So this week I participated in a summer institute through Education Plus as part of the Pathways to Prosperity Grant. This program started earlier this year when teachers had the opportunity to get externship experience at different companies. Afterward, the teachers chose a company where they would like to job shadow for one day during the summer institute. Then, after the job shadowing experience the teachers spent time creating new project based learning units based on the skills they observed on the job.
The three areas of focus for this grant were advanced manufacturing, healthcare, and IT. I participated in the IT strand (which I blogged about earlier) and for the summer institute I had the opportunity to job shadow at Maritz. For the job shadow experience, I followed an IT service help desk manager and then also worked with a automotive marketing project manager. The people at the company were gracious hosts who allowed us to interrupt their work and pick their brains throughout the day. It was interesting to see the day-to-day tasks of these jobs and I think I gained a lot of valuable experience that I can use in the classroom next year.
The most interesting part was sitting in on a WebX call between the automotive marketing team and a car dealership in Pennsylvania. The whole team sat around a table and presented a powerpoint they had created to show the car dealer how they planned to market them and improve their website with SEO (search engine optimization). In that hour, I learned a lot about marketing and how social media affects business relations. I also learned about how professional groups collaborate and interact with business clients. This particular car dealership was far behind in their marketing and it was fascinating to see that there is a whole company dedicated to offering these services, even across the country. The experience said a lot about how the 21st century job skills are vastly different than the previous generation.

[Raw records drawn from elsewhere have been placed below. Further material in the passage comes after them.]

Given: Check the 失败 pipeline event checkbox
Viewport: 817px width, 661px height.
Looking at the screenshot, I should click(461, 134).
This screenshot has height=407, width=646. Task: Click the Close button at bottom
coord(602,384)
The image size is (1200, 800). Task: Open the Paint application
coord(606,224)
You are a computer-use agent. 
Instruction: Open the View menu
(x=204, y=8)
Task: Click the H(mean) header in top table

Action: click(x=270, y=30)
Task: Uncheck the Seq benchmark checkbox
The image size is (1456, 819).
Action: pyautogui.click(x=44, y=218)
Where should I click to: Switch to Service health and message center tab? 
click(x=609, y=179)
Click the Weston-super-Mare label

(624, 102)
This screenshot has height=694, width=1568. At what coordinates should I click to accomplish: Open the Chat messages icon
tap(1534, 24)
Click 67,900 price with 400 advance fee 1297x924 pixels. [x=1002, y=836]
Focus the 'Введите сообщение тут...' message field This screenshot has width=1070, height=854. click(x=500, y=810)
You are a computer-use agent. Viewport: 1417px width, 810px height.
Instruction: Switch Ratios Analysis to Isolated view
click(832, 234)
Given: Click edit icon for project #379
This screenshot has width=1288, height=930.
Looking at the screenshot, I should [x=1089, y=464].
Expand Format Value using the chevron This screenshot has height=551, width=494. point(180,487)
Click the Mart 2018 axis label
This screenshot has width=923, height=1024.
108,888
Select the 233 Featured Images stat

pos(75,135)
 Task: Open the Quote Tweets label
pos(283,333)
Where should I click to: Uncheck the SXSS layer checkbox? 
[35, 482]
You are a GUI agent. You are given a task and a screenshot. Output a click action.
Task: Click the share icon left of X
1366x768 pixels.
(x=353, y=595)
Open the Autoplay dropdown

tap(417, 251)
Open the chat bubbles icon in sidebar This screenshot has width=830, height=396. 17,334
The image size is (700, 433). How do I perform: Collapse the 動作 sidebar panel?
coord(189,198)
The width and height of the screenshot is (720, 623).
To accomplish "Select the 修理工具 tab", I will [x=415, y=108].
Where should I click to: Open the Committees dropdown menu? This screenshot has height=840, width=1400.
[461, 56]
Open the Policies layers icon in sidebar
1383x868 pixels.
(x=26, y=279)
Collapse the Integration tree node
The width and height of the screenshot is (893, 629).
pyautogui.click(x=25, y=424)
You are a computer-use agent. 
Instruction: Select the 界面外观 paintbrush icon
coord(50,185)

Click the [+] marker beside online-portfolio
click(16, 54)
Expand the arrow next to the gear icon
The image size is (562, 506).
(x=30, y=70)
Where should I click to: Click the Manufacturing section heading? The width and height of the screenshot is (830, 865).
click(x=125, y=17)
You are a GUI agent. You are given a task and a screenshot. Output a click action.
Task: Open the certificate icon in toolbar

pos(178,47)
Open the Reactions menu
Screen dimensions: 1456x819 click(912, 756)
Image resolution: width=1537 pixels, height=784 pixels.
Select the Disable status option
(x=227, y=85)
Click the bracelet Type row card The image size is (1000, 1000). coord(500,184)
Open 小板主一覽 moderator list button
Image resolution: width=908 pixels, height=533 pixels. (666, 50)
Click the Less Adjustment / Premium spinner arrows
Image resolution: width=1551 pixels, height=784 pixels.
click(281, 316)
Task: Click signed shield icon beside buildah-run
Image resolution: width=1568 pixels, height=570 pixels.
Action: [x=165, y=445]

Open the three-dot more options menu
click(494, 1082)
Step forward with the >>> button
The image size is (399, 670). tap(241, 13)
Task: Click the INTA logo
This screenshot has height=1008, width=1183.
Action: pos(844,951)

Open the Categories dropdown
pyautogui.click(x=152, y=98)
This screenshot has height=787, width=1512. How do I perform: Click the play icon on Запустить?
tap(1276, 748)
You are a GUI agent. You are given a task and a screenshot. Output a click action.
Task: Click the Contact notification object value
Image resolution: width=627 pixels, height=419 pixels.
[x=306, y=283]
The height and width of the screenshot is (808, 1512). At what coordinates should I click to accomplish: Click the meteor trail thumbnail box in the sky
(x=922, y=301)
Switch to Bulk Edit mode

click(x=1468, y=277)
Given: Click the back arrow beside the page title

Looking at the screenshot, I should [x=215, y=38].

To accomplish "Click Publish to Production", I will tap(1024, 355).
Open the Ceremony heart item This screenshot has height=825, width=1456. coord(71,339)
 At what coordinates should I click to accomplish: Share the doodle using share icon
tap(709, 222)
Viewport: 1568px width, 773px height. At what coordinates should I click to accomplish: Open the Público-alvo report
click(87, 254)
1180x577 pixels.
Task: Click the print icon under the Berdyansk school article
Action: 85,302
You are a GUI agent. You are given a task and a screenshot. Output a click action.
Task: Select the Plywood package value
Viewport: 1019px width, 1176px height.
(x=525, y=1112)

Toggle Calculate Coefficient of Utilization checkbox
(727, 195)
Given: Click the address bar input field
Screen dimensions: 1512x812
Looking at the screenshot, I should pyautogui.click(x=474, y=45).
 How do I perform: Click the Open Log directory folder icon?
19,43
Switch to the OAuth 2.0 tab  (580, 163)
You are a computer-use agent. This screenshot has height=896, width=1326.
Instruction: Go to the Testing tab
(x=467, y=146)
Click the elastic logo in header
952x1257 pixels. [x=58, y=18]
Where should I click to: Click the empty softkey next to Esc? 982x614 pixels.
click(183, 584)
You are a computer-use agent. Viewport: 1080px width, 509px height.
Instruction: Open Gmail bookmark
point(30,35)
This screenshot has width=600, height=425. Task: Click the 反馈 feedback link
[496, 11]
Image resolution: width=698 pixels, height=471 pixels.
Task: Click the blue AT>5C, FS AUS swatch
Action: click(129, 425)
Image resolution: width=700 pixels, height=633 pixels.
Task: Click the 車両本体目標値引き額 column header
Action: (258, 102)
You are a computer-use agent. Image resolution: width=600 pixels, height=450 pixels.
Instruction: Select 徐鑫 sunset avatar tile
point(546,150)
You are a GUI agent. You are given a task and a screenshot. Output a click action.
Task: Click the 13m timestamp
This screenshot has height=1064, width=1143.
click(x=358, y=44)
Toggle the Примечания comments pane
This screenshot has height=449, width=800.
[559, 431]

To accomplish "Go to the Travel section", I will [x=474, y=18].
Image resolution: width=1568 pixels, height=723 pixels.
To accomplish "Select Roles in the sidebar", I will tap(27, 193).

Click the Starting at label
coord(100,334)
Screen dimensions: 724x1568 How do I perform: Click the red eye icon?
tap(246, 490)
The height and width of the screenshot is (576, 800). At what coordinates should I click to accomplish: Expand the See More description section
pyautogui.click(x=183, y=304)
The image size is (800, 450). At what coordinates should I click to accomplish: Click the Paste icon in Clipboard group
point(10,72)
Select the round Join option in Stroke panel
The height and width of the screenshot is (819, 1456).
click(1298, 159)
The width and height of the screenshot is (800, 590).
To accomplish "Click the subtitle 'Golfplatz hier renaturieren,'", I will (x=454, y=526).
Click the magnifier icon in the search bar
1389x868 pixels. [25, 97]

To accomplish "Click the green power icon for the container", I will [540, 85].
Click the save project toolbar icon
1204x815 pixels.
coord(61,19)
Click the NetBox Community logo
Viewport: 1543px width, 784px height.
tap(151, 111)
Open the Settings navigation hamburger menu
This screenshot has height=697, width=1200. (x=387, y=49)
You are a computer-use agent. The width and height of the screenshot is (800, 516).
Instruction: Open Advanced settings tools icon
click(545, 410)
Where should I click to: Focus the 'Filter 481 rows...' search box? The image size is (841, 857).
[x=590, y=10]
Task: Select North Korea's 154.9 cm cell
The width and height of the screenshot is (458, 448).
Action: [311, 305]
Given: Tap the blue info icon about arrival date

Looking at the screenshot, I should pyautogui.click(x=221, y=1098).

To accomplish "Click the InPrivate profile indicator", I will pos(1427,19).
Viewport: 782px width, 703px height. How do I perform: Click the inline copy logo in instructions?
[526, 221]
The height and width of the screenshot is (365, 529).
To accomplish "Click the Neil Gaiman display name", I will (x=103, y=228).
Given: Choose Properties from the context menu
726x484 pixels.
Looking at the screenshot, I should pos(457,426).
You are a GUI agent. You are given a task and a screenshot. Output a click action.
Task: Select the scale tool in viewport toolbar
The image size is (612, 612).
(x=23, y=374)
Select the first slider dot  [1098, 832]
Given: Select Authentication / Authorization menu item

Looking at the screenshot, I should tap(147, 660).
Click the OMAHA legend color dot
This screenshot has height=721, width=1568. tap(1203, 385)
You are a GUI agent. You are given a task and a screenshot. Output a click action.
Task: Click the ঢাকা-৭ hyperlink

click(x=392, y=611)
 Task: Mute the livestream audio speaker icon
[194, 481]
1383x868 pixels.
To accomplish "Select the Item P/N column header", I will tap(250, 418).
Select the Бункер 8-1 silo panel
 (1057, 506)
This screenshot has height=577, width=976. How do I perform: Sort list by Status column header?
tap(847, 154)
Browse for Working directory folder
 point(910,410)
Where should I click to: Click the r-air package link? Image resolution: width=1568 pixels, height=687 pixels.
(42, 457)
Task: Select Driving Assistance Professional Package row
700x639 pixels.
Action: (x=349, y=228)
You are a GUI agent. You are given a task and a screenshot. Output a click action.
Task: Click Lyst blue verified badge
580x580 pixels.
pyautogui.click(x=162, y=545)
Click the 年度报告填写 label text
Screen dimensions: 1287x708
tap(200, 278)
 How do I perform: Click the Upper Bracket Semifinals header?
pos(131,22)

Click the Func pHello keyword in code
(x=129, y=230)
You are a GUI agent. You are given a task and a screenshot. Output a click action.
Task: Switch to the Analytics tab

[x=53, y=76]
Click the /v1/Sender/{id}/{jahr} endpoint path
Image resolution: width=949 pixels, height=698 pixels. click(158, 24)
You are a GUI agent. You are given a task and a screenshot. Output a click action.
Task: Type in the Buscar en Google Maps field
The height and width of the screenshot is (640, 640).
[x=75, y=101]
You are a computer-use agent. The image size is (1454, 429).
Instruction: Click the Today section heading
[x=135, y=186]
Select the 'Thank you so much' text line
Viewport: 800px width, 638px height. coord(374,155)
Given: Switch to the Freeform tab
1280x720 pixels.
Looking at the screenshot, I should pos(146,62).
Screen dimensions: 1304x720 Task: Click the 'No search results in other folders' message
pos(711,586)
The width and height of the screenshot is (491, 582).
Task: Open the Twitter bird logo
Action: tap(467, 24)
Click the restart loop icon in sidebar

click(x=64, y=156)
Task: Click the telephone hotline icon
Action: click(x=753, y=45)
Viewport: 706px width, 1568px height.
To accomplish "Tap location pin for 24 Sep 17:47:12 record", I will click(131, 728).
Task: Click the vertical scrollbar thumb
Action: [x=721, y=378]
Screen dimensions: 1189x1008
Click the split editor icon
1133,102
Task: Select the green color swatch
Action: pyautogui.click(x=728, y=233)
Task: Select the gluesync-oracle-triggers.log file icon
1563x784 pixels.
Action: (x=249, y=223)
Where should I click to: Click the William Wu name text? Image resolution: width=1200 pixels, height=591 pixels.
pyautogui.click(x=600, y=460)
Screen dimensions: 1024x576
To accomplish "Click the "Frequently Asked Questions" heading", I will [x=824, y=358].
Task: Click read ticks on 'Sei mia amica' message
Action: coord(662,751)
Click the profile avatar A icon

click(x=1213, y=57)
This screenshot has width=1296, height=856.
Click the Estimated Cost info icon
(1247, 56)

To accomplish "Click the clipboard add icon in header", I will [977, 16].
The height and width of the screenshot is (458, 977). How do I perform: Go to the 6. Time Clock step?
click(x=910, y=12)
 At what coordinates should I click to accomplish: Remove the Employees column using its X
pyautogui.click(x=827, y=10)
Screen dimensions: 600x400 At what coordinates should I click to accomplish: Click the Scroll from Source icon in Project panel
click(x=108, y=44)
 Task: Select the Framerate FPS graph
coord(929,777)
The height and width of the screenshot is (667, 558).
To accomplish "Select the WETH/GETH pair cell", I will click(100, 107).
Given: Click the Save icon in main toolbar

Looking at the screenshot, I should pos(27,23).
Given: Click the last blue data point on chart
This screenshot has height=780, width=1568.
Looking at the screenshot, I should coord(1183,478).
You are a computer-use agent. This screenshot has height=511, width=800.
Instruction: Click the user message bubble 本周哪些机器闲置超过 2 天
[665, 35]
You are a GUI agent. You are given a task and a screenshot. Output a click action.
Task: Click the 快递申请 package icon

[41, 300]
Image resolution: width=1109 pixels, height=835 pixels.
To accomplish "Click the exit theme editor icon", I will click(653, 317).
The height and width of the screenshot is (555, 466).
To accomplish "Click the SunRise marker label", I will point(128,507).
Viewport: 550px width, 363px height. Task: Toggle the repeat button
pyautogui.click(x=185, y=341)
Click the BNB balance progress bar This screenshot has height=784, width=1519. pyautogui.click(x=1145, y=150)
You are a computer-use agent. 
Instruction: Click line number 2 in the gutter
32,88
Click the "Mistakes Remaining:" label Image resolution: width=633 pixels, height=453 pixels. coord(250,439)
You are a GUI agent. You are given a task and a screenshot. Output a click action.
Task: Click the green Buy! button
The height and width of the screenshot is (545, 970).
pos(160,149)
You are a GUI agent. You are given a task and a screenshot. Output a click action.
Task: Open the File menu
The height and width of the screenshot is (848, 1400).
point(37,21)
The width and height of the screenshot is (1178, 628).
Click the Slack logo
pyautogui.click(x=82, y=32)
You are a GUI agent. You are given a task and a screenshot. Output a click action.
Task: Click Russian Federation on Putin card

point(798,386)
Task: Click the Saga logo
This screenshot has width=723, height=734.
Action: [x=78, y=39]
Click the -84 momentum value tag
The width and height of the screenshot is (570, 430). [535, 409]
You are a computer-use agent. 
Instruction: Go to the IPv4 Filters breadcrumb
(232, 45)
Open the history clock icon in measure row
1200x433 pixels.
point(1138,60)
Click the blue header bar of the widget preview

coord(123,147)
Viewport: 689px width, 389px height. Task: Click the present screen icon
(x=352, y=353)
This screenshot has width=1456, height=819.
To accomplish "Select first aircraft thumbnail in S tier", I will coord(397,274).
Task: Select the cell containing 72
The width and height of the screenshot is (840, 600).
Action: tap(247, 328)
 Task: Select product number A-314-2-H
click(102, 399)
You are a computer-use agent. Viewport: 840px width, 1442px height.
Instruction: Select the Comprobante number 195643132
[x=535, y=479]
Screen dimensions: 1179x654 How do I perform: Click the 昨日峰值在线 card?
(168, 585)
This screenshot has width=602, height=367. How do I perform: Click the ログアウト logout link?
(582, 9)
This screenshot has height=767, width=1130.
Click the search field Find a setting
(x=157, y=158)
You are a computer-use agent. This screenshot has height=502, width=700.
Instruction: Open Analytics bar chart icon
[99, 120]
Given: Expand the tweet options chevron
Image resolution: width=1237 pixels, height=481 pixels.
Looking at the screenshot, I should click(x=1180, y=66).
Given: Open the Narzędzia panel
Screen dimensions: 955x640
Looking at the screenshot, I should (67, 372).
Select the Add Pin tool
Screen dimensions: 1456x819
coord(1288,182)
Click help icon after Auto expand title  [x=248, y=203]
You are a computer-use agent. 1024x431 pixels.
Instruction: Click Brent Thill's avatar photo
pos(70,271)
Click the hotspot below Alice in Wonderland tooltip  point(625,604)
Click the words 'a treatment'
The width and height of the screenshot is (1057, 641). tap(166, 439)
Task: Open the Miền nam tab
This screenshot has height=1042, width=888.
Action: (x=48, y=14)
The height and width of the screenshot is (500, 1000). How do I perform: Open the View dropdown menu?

After the job shadowing, the teachers spent time reflecting on the skills and tasks in the real world that we want to offer our students. Every employer focused on soft skills as being more necessary than technical knowledge on the job. Soft skills refers to those personality traits, emotional behaviors, and basic personal attributes that optimize a person’s occupational skills. All teachers know these are important skills to help students develop in the classroom and they are also skills that cross all content areas. For this reason, the reflection part helped teachers understand how to integrate these skills into their projects using real-world scenarios so that the classroom could start to more closely resemble the real world, where we want our students to be successful when they leave school.
I had a great experience on the job and felt that this week-long institute gave me the opportunity to reflect on projects I’ve done in the past and gave me more ideas for future projects. I think the component of a job shadow experience was really useful because as a teacher I have never gotten to see what other professionals do during their daily work. I think having the time now to work on revamping my curriculum through the lens of project based learning after my own real-world experience has re-energized me in a lot of ways. After three years in the classroom, there is still a lot of work to do so that my lessons and curriculum do reflect more on the real world and help students see the importance of what I’m teaching on an everyday basis. Moreover, it is a good reminder that it’s not just the content but rather it’s the soft skills students will learn throughout that will matter most.
This is the first year for Pathways to Prosperity and I know that it will become a more statewide initiative to help schools tie education to the job world. I think it has been a valuable experience overall and I’m glad I participated. I would hope that such externships would become a routine part of teacher professional development to keep us in the know of what jobs expect their future employees to be able to do.